Dans une approche didactique, cet ouvrage revient sur les différents courants qui ont travaillé la marche du socialisme au siècle dernier. De l’antimarxisme au totalitarisme.

Avec en point d’orgue les différentes failles d’une doctrine qui avait pourtant éclôt sur l’envie d’en finir avec «cette dialectique historique qui supprime l’exploitation, l’oppression et les inégalités nationales et internationales au profit d’une réconciliation de l’homme avec lui-même, avec la nature et avec la société» ; bref un humanisme que des forces conservatrices allaient dévoyer par la suite au moyen d’un «anachronisme du discours», ou encore d’un «ethnocentrisme» doctrinal.
Mais là n’est pas la principale préoccupation de l’auteur. Qui pour démontrer la vacuité du discours des «nouveaux philosophes», prend l’option de les analyser aussi bien dans leurs intentions que leurs parcours respectifs. Et c’est là que Roger Mondoué démasque avec force détails les motivations qui ont commandé la posture de ces contempteurs d’une doctrine pour laquelle il semble par ailleurs avoir des affinités. Et pour que son procès soit sans appel, il s’appuie sur la figure du plus médiatique de la bande à savoir Jean-Marie Benoist qui n’avait pas moins proclamé du temps de sa splendeur que «Marx est mort».

Objectifs
Evoquant les «limites d’une élégie prophétique», M. Mondoué oppose tout d’abord Benoist et Benoist. Cela en analysant un ouvrage qui, s’il fit tant de bruit à sa sortie en 1970 –Marx est mort-, avait pour enjeu politique «la victoire du gaullisme» sorti malmené des événements de mai 68. Surtout que cet ouvrage semble «fonctionner comme un jeu métaphysique dont l’enjeu véritable est la reconquête des militants égarés sous l’ombrelle des partis pro-marxistes (…) ou alors la conduite dans le pâturage gaulliste des brebis égarées». Un prêche d’autant plus utile au pamphlétaire qu’il allait lui servir pour conforter sa position dans l’appareil étatique où en plus d’être attaché culturel à l’ambassade de France en Angleterre, il ne manqua pas de postuler à un mandat parlementaire.

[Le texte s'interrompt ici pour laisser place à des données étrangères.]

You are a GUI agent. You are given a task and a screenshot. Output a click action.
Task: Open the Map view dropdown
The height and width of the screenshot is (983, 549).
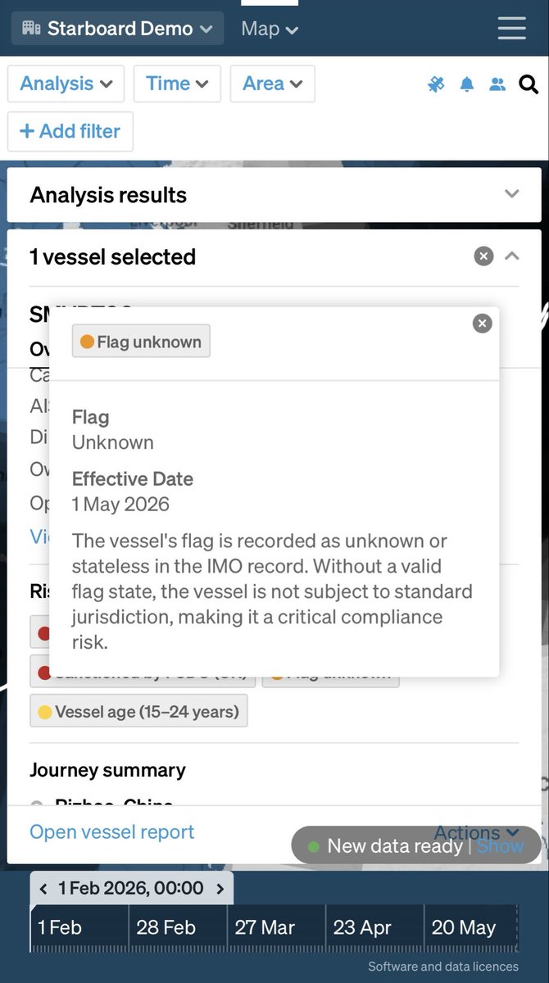click(x=270, y=29)
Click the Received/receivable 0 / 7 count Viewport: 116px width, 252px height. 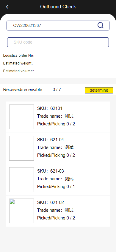[x=57, y=90]
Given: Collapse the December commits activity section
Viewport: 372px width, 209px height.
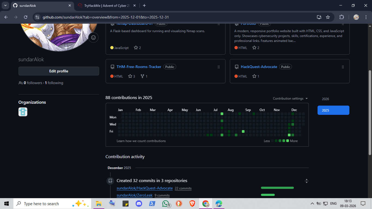Looking at the screenshot, I should point(306,181).
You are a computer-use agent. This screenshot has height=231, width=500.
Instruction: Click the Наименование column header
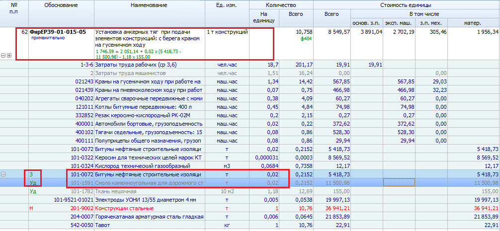click(x=149, y=5)
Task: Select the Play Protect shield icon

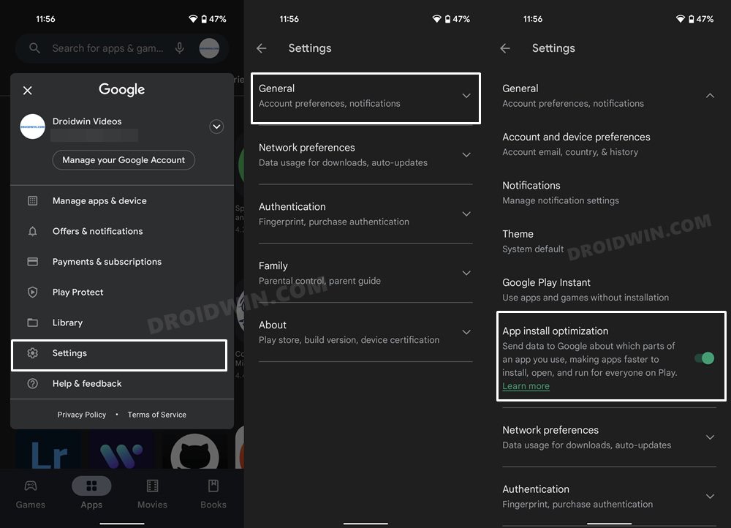Action: pos(31,292)
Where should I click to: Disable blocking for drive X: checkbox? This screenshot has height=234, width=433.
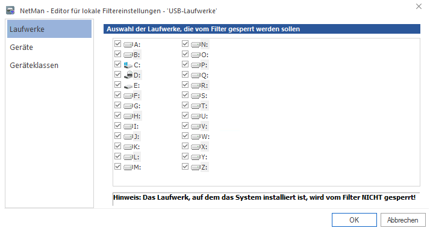[x=185, y=146]
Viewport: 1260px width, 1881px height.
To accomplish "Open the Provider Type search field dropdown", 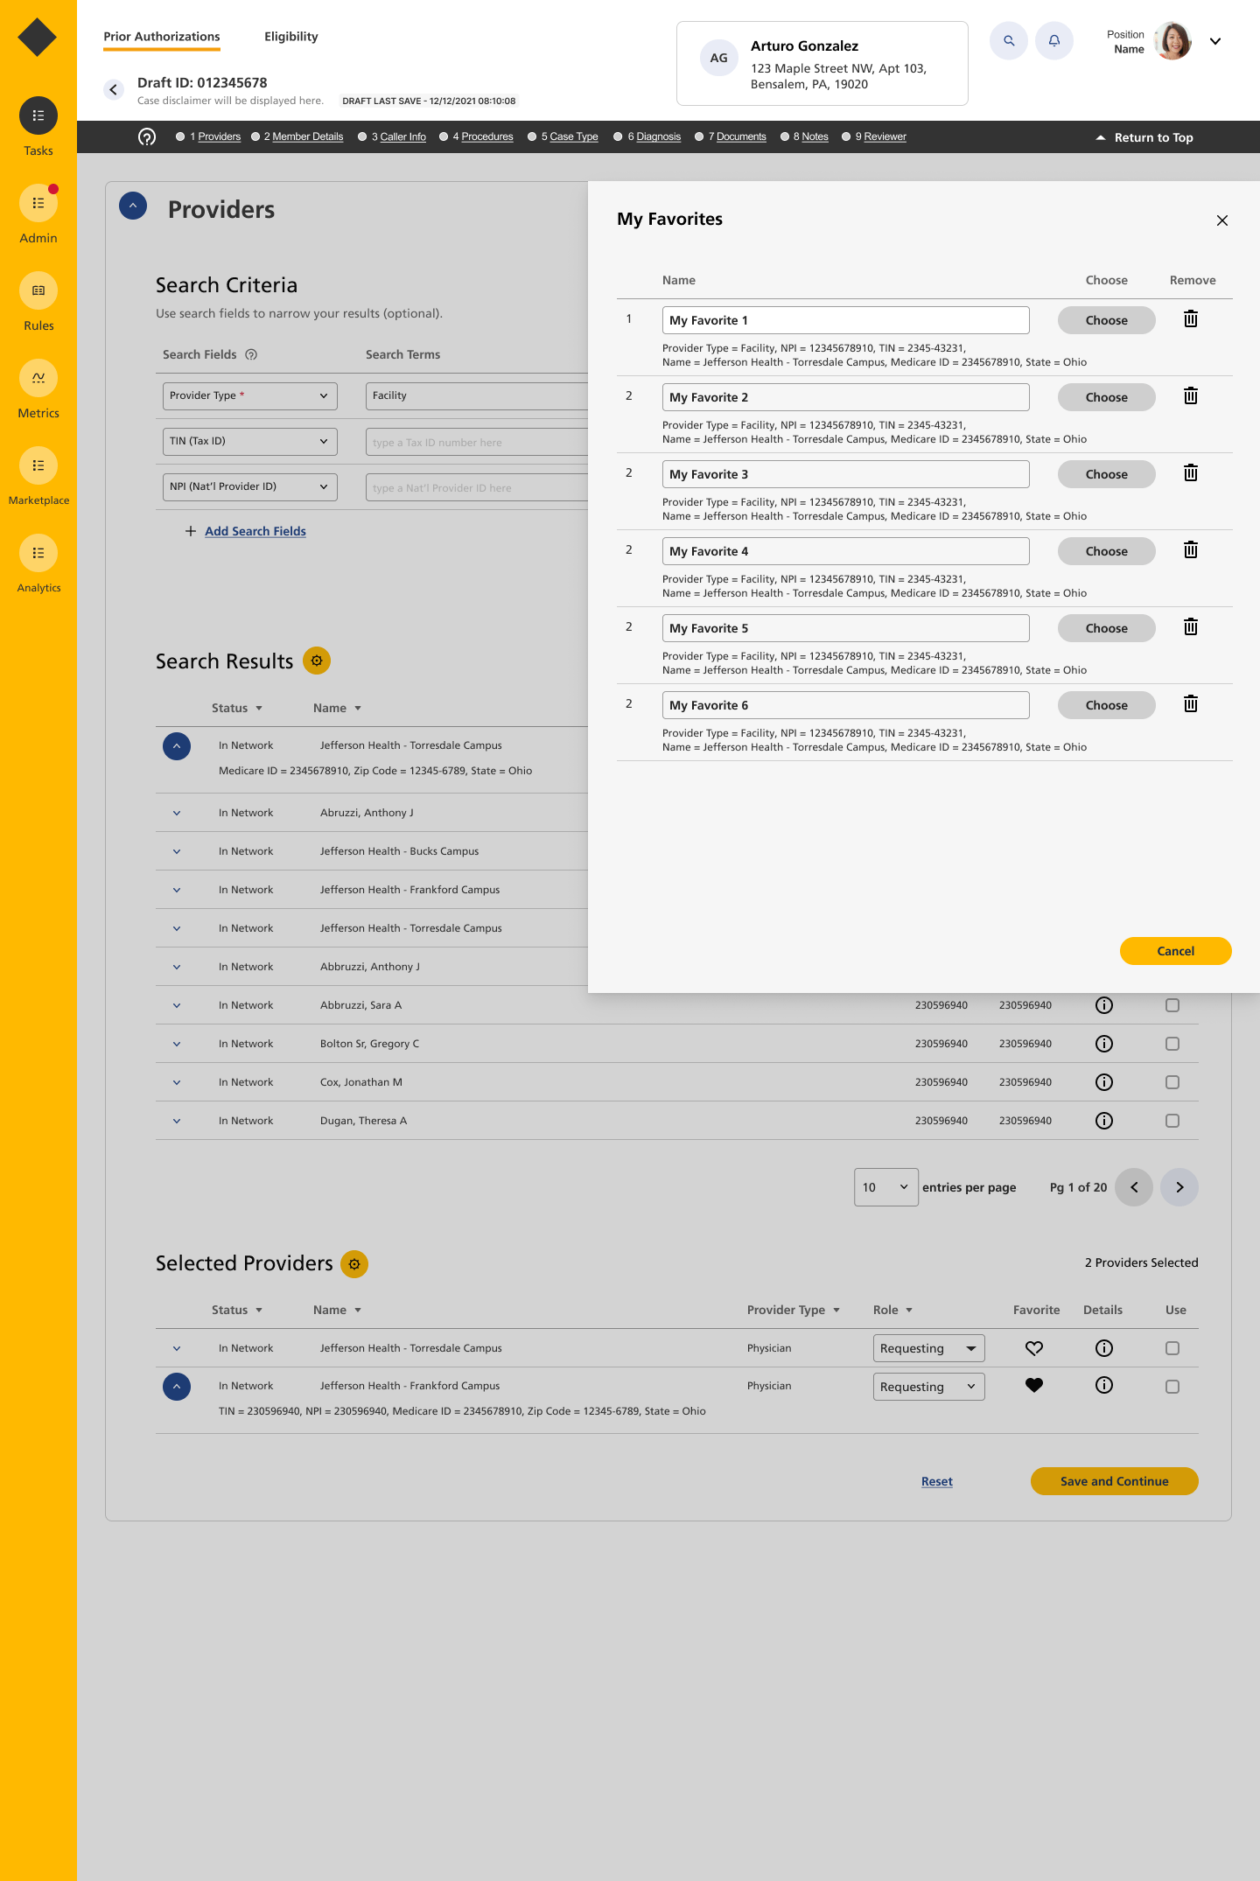I will [x=249, y=395].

Au bout de cette analyse, l’auteur aboutit à ce que la chute du marxisme est due à «son choc vers le futur et plus particulièrement l’effet de la Perestroïka initiée en Urss par Mikhaïl Gorbatchev». Une conclusion qui ne laisse cependant pas en rade Marx est mort qui «revêt un intérêt philosophique incontestable dans la mesure où il pose les jalons de l’idéologie néolibérale qui, à partir de la crise du marxisme, stipule que nous sommes à la fin de l’Histoire.» Une fin de l’Histoire qui est encore à venir tant le marxisme continuera d’exister après le marxisme.

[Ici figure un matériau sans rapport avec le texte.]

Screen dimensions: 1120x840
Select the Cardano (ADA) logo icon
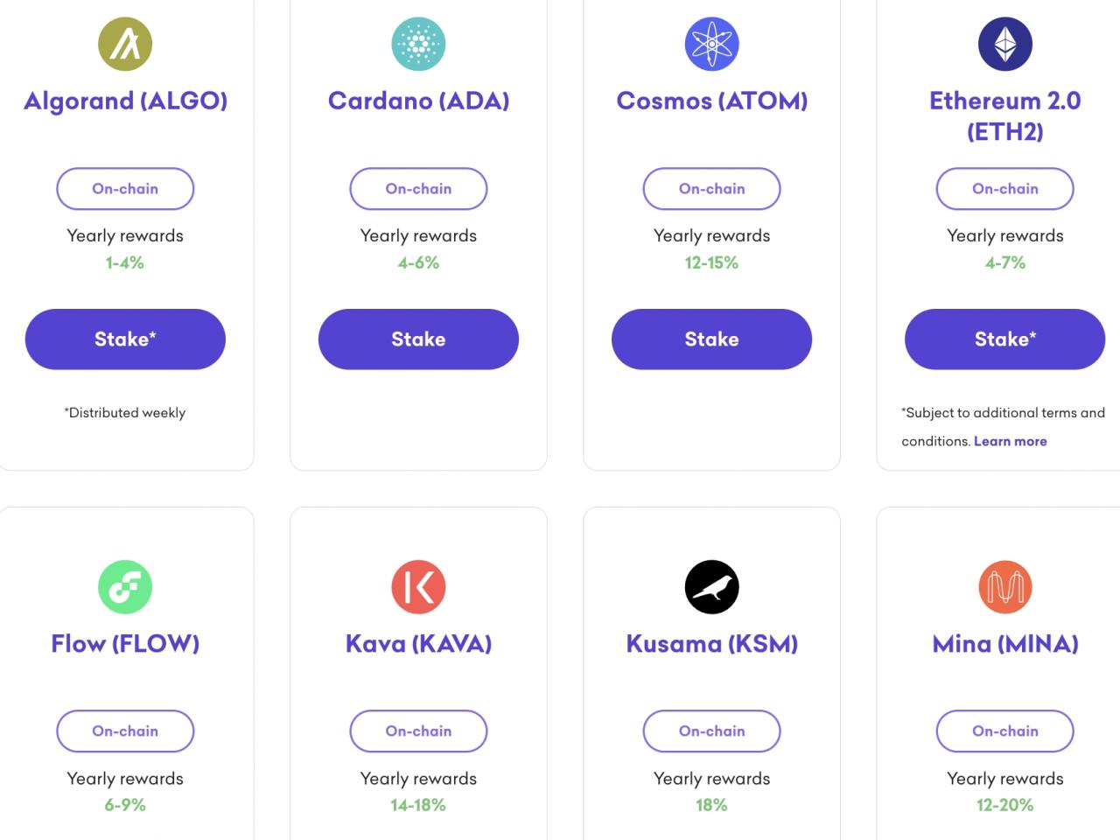[418, 43]
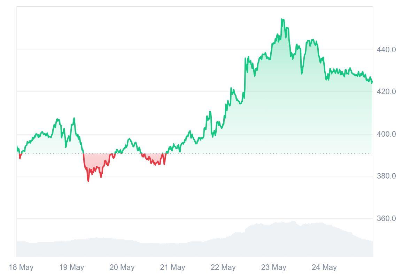Click the 400.0 price axis label

coord(386,134)
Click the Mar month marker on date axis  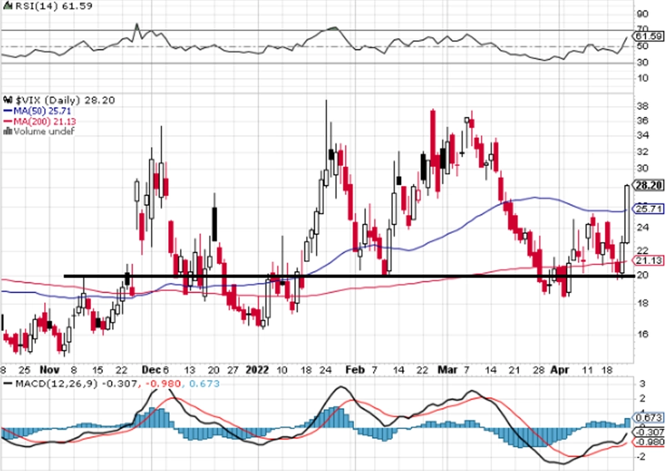(447, 370)
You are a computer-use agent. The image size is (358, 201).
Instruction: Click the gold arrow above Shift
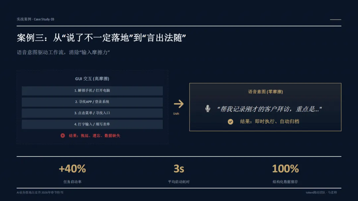[x=179, y=104]
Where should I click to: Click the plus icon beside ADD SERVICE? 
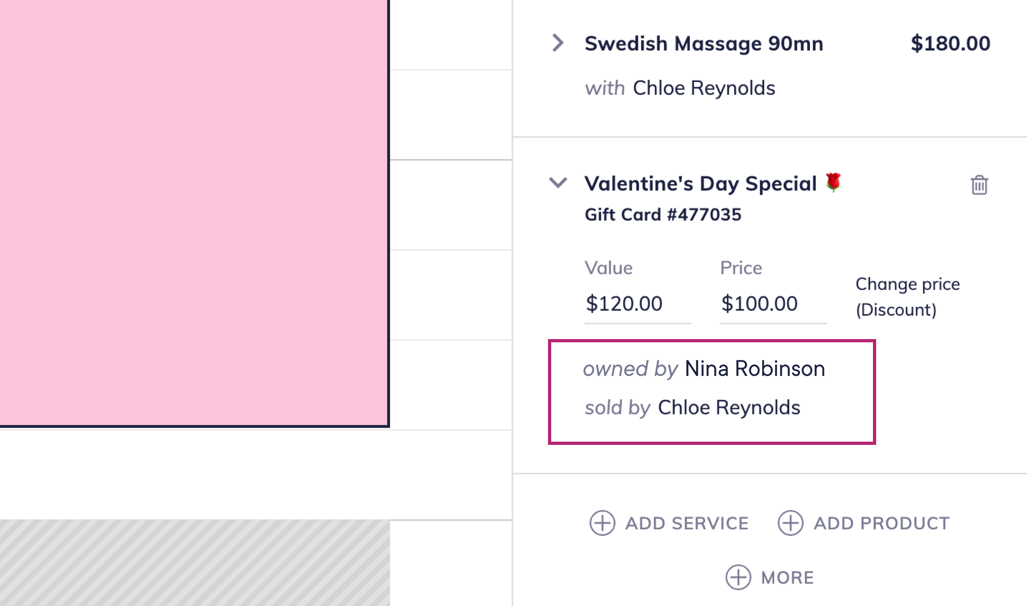pyautogui.click(x=602, y=523)
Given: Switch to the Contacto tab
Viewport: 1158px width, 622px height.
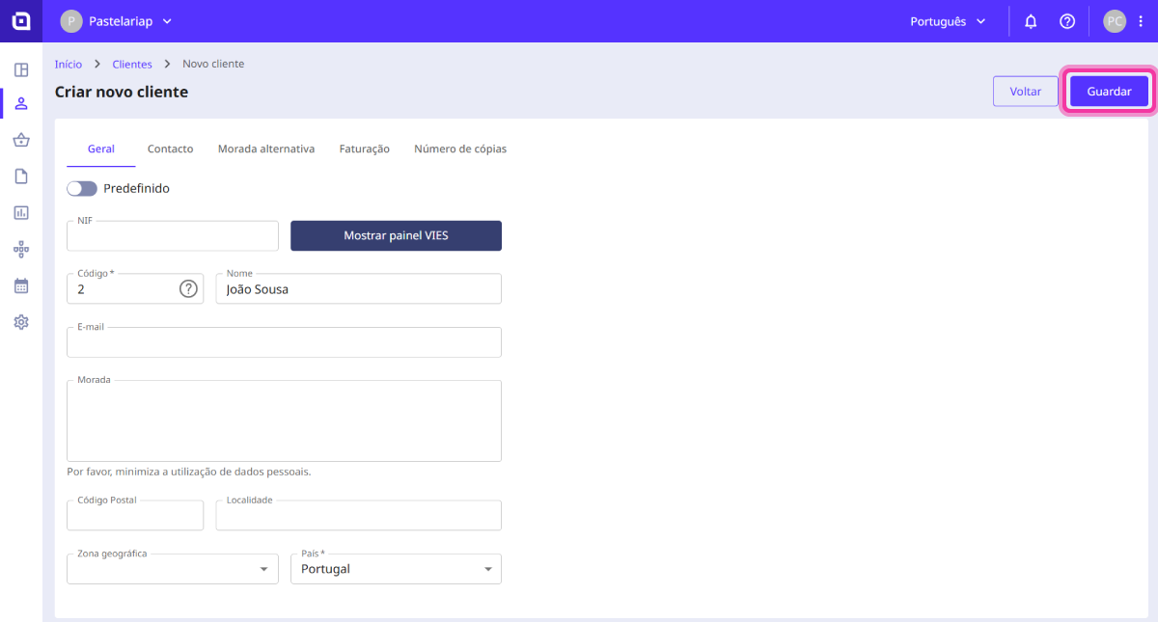Looking at the screenshot, I should click(x=170, y=149).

Un marxisme qui a désormais un autre visage comme le «jinjigaige» chinois dont «l’objectif (…) est de briser le «rideau de bambou» sous lequel la Chine s’était enfermée avec Mao». Donc qui a mis un peu d’eau dans le vin du marxisme originel en adoptant des mesures pratiques comme l’appel des capitaux étrangers.

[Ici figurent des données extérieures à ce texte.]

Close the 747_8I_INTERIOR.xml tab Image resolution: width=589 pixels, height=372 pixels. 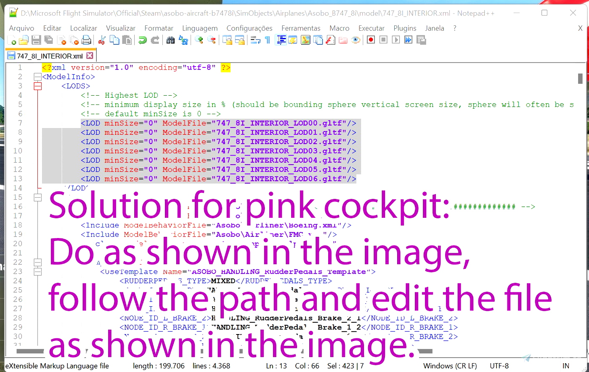(90, 56)
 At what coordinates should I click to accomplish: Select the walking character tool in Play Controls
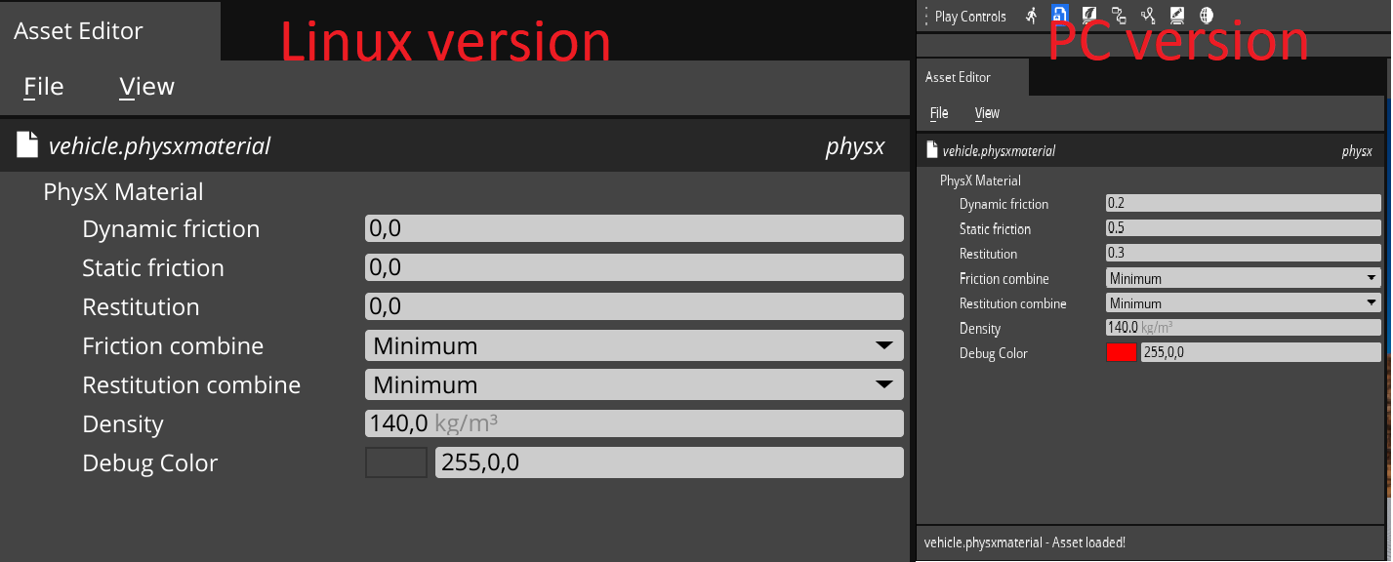pyautogui.click(x=1032, y=15)
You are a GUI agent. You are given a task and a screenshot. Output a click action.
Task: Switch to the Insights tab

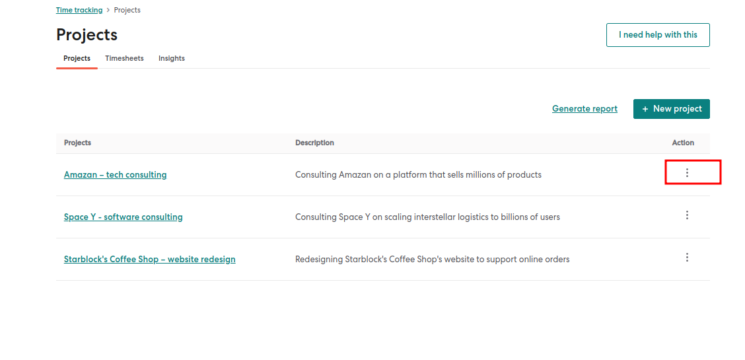172,59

Une note d’optimisme qui traduit la posture même de l’auteur qui croit encore en l’avenir d’une doctrine qui rame à contre courant d’une «société (capitaliste) dans laquelle le travail ne sert plus à libérer l’homme mais plutôt à l’ancrer dans l’esclavage». Une doctrine dont le mérite réside selon Mondoué «dans le fait qu’il met en garde contre l’exploitation des nations que suppose l’expansion du mode de production privé».

P. T.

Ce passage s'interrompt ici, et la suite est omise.